DFT-10: The Mathematical Structure of Projection — Formal Definitions of the S-Frame and T-Frame

MWells · Post by **MWells** » Wed Dec 03, 2025 3:44 pm

In the previous posts, we established the two central ingredients that make projection possible:

1. A single underlying scalar progression that has no geometry of its own.

2. Two independent geometric structures—space and time—each three-dimensional, each capable of hosting rotation, each constructed by abstraction from the scalar motion.

The Reciprocal System already contains these ingredients. It gives us a scalar progression; it gives us three-dimensional coordinate space and three-dimensional coordinate time; and it establishes that motion can accumulate structure in either aspect. What DFT adds now is a precise mathematical rule for how these two geometric structures can represent the same underlying scalar progression differently.
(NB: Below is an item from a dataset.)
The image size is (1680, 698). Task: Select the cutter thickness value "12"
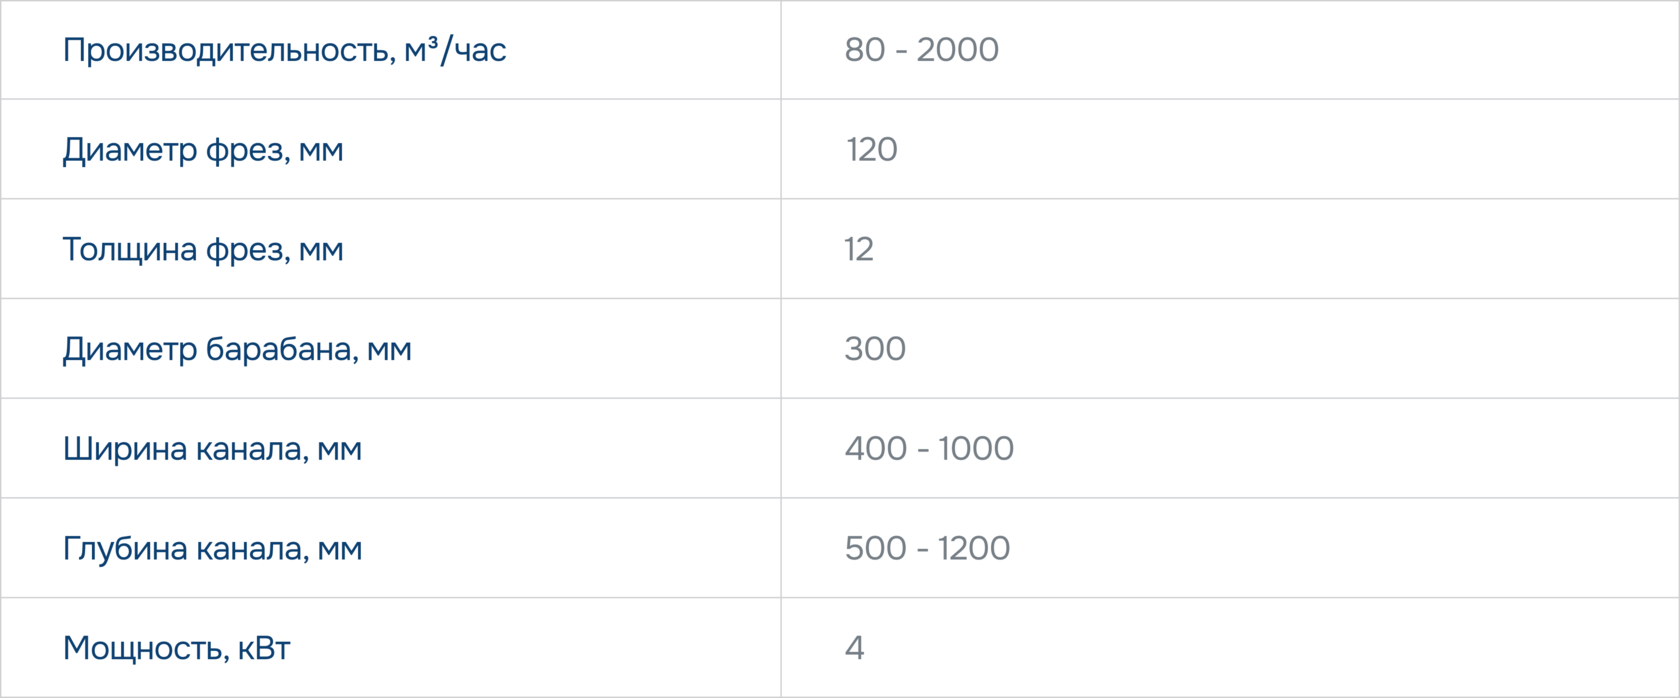[x=859, y=249]
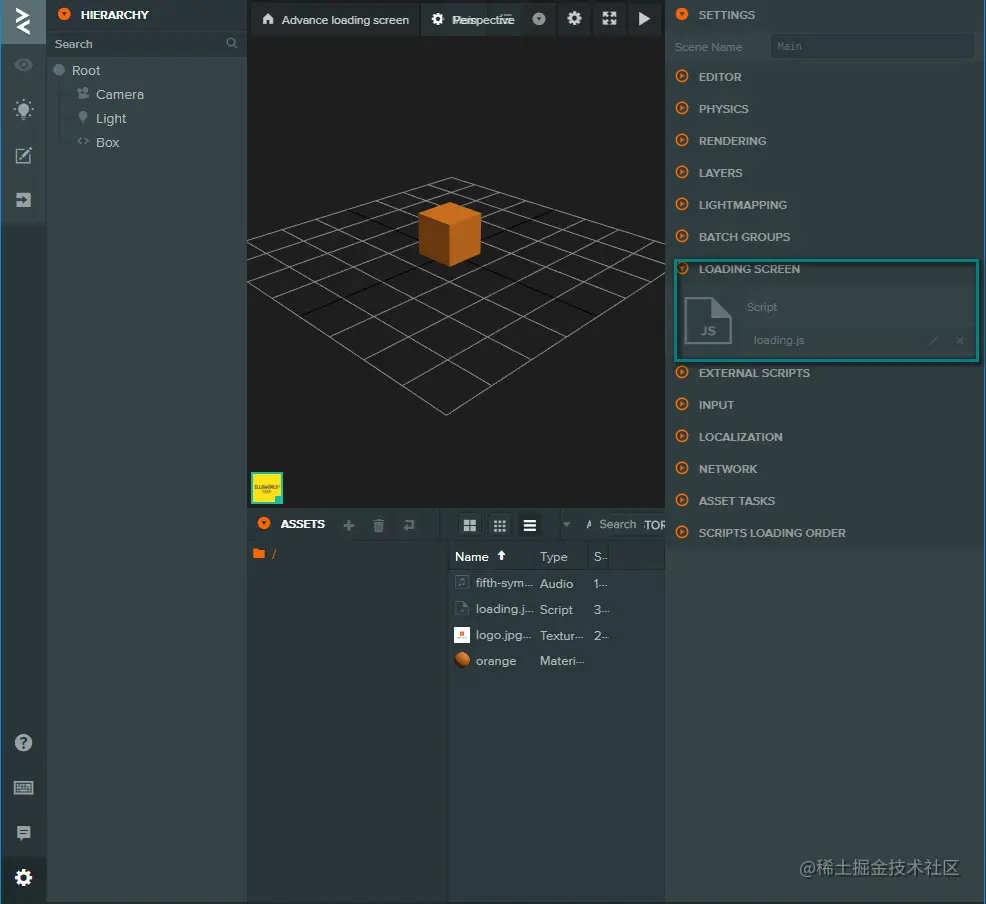Click the add asset plus icon
Viewport: 986px width, 904px height.
(349, 525)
This post formalizes that rule.

1. The Underlying Object: A Scalar Progression Without Geometry

We begin by naming the primitive of the theory:

A scalar progression is a single-parameter process

$\sigma : \Lambda \to \mathbb{R}, \qquad \lambda \mapsto \sigma(\lambda)$

where:

$\lambda$ is an intrinsic parameter, not spatial or temporal,
$\sigma(\lambda)$ has no geometric content until projected,
the only requirement is that it advances uniformly in magnitude.

$\text{No inner product, metric, or affine structure is defined on }\Lambda.$

This is compatible with Larson’s natural progression: a unit motion in discrete steps, unassigned to space or time until interpreted.
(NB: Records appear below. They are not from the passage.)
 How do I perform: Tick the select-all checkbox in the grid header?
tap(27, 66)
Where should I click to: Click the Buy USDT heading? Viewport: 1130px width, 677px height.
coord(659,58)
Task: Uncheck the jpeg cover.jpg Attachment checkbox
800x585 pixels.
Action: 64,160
DFT does not modify the RS postulate; it merely restates it in a way suitable for mathematical projection.

2. Two Target Geometries: Coordinate Space and Coordinate Time

Next, recall the unambiguous RS statement:

Space is three-dimensional.
Time is also three-dimensional.
Both are defined by the same “ordinary commutative mathematics” of Euclidean geometry.

Thus we have two 3-dimensional manifolds:

Spatial coordinate manifold: $\mathbb{R}^{3}_{S}$
Temporal coordinate manifold: $\mathbb{R}^{3}_{T}$

In RS, both originate as abstractions from the scalar motion. They are not ontological “things” but coordinate systems for describing aspects of motion.

In standard physics, time is usually treated as a single scalar parameter, but in RS and DFT the temporal aspect of motion is allowed three independent degrees of freedom, just as space is. The observable one-dimensional "clock time" of everyday physics then appears as a derived scalar measure of path length or progression in this three-dimensional temporal manifold (for example, as a norm or a preferred projection of $\mathbb{R}^{3}_{T}$ . Thus $\mathbb{R}^{3}_{T}$ is not in conflict with ordinary 1D time; it refines it, providing the internal phase/rotation structure that underlies the single time parameter used in conventional formalisms.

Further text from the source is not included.